5.1.1 -  Características do Naturalismo

- o sensualismo é a raiz dominante de sua gnoseologia: sensualismo é sistema filosófico de pensamento para o qual o processo de conhecimento ou de suas operações se reduzem à experiência sensível exterior e em que as determinações de valor e de fins estão sob o critério de valor contido no prazer e na dor sensíveis, ou seja, dos sentidos humanos.

- a direção de sua metafísica é o materialismo. Metafísica caracteriza o sistema de pensamento em que uma concepção de mundo e da vida é captada e fundamentada conceptualmente e elevada à categoria de validade universal.

- sua ética é hedonista. Hedonista refere-se à filosofia de Epicuro (342 ou 241 a.C. – 270 a.C.) e ao seu sistema filosófico de pensamento denominado Epicurismo, oposto ao Estoicismo fundado por Zenão de Citium (~336 a.C.– 264 a.C.).

- preconiza a anterioridade do conhecimento da natureza ao estudo do homem.

- utiliza-se da matemática e do experimento (repetição em laboratório) para compreender o mundo físico e suas leis.

- a matéria é realidade absoluta: qualifica-se de materialismo se a matéria é a última substância do real e de positivismo quando a matéria é concebida como caráter fenomenal do real.

- o mundo é totalidade causalmente determinada e aonde não existem os conceitos de liberdade, valor e fim (teleologia).

- o homem é um traço da natureza e participa de sua estrutura legal.

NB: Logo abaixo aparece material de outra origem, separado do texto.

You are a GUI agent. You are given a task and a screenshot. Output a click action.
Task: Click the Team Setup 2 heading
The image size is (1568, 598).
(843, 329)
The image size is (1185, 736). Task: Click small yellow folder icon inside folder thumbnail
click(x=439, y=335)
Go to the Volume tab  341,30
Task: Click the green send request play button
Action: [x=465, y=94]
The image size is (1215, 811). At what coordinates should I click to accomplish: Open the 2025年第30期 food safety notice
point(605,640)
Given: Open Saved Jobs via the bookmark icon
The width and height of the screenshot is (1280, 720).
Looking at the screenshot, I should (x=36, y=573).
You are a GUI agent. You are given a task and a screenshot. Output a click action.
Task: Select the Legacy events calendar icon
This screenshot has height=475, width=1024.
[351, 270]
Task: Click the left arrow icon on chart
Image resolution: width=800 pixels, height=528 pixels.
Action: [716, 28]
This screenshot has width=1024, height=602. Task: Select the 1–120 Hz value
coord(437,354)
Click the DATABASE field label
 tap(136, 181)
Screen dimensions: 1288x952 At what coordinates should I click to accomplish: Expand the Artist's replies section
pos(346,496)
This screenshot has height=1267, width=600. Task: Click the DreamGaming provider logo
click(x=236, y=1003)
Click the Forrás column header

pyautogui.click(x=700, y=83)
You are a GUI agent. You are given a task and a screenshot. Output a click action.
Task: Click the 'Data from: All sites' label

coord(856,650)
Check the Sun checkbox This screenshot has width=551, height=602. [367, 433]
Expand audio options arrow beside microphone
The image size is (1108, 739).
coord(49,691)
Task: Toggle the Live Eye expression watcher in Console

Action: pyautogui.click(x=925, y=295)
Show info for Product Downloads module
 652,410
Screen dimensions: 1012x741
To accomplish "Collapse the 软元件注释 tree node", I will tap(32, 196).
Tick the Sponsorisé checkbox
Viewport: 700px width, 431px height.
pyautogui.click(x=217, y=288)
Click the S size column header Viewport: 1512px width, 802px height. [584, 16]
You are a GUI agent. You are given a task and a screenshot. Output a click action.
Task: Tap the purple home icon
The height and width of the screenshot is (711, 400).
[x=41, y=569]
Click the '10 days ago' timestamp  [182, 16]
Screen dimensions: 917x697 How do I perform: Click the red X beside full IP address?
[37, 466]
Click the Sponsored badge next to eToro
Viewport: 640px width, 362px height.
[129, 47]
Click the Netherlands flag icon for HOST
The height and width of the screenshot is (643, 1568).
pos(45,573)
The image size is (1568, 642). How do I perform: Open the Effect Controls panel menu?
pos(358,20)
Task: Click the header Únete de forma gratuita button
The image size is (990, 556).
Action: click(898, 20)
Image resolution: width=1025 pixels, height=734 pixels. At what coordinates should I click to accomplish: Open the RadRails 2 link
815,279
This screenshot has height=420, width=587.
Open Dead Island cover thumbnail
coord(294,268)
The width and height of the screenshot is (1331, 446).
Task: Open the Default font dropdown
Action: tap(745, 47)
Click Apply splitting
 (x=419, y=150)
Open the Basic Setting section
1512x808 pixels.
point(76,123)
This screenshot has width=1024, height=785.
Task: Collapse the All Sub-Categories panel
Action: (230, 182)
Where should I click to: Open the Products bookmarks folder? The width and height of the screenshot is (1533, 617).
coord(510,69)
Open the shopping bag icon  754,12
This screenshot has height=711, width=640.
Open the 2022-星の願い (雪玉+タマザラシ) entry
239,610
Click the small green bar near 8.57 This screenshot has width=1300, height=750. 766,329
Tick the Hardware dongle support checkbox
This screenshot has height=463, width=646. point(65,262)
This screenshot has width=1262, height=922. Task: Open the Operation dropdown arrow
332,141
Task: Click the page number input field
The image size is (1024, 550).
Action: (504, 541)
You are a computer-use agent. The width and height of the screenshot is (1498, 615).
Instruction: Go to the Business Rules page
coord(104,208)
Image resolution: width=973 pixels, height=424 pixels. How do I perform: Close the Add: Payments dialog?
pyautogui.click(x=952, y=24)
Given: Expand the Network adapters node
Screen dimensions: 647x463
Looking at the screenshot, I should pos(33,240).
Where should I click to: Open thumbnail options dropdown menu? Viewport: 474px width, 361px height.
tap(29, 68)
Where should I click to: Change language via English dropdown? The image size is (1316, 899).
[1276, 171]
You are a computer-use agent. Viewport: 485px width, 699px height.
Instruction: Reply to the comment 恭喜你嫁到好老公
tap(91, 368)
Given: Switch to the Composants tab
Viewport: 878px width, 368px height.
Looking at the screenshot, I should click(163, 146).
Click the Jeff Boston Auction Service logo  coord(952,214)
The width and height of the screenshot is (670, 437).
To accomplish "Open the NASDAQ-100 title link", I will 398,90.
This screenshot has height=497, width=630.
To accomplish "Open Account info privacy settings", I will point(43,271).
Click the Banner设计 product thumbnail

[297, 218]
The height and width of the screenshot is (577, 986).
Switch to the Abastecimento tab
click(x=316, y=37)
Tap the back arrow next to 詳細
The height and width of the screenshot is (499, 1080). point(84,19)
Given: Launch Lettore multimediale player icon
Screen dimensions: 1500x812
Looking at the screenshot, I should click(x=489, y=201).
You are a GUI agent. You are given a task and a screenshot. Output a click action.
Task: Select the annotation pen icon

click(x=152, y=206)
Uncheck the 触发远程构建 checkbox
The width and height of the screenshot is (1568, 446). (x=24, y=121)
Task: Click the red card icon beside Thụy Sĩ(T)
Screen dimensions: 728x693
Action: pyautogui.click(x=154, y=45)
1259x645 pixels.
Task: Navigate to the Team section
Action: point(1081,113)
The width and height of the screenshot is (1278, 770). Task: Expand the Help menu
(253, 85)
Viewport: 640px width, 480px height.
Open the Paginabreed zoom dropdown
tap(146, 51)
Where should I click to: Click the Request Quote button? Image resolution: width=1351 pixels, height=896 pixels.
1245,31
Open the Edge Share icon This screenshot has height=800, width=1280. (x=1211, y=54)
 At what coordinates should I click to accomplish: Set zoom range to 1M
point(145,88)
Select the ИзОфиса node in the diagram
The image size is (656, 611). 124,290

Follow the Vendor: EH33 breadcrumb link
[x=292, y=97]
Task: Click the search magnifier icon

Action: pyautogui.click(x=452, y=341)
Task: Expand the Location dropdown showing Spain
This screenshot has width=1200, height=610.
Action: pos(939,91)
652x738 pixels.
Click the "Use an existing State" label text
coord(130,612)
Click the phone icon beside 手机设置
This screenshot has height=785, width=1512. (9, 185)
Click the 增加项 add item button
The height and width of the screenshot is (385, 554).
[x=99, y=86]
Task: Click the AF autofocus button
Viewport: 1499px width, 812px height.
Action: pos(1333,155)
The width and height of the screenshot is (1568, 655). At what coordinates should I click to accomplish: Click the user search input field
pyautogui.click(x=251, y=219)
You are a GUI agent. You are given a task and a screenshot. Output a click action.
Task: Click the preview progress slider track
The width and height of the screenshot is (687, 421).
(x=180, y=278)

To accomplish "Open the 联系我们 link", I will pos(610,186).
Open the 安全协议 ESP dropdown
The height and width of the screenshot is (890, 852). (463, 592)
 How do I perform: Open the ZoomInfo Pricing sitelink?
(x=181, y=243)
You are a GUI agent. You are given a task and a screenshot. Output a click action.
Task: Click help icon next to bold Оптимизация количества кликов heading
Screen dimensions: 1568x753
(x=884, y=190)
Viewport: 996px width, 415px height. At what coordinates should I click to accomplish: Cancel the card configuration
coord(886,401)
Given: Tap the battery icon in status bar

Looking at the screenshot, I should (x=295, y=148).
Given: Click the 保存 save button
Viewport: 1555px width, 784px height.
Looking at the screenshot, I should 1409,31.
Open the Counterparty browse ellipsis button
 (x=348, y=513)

- o físico (material) explica e subordina o espiritual.

- o homem é escravo da natureza por suas paixões.

- o comportamento naturalista (materialista ou positivista) perante o mundo é causalista.

            Pelas características da tradição naturalista de pensamento, incluindo-se suas vertentes de materialismo e positivismo, pode-se afirmar que Allan Kardec não pertence a esse sistema filosófico.

 

 

5.1.2 – Características do Idealismo da liberdade

- é uma criação do espírito ateniense.

- o mundo é uma luta entre espírito e matéria.

- a partir da experiência volitiva (da vontade) do homem, há o primado da questão ética.

- o espiritual é autônomo e se subtrai de toda causalidade física.

- o fundamento de sua gnoseologia é a consciência.

- sua metafísica baseia-se na razão ou numa divindade transcendente.

- seus pensadores lutam contra o naturalismo e opõem-se a toda forma de panteísmo.

- seu clímax é a idéia do homem heróico e, portanto, liga-se à filosofia do Estoicismo, de Zenão de Citium.

- o comportamento idealista da liberdade perante o mundo é de aspiração ao espiritual.

         O pensamento de Allan Kardec e, portanto, o pensamento espírita, não se funda em todos os princípios do Idealismo da liberdade.

 

5.1.3 – Características do Idealismo objetivo

- o mundo é concebido como espírito, Deus ou valor.

- a realidade é expressão de algo íntimo e do desprendimento espontâneo de uma força espiritual atuante de modo consciente ou inconsciente.

- em alguns de seus sistemas, a nota dominante é o motivo religioso: Panteísmo e Panenteísmo são duas das formas deste tipo.

- o homem está em afinidade com toda a natureza pela sua atitude contemplativa, estética ou mística.

- da plenitude da vida afetiva surgem os valores do belo, do verdadeiro e do bem e a realização da felicidade da existência humana.

- o comportamento idealista objetivo perante o mundo está fundado na experiência íntima (interna ou interior) e no valor.


              O pensamento de Allan Kardec e, portanto, o pensamento espírita, não se funda em todos os princípios do Idealismo objetivo.

 

A concepção filosófica de pensamento no Espiritismo é inédita; não é naturalista nem idealista, razão porque será mais acertado falar em concepção espírita de pensamento, fundada na Filosofia Espírita expressa em O Livro dos Espíritos.

 

Vale ratificar o fato de que uma concepção filosófica de mundo e da vida tem sua lógica, epistemologia e metodologia específicas: não existe possibilidade de diversidade complementar ou de unidade das ciências perante concepções filosóficas incompatíveis.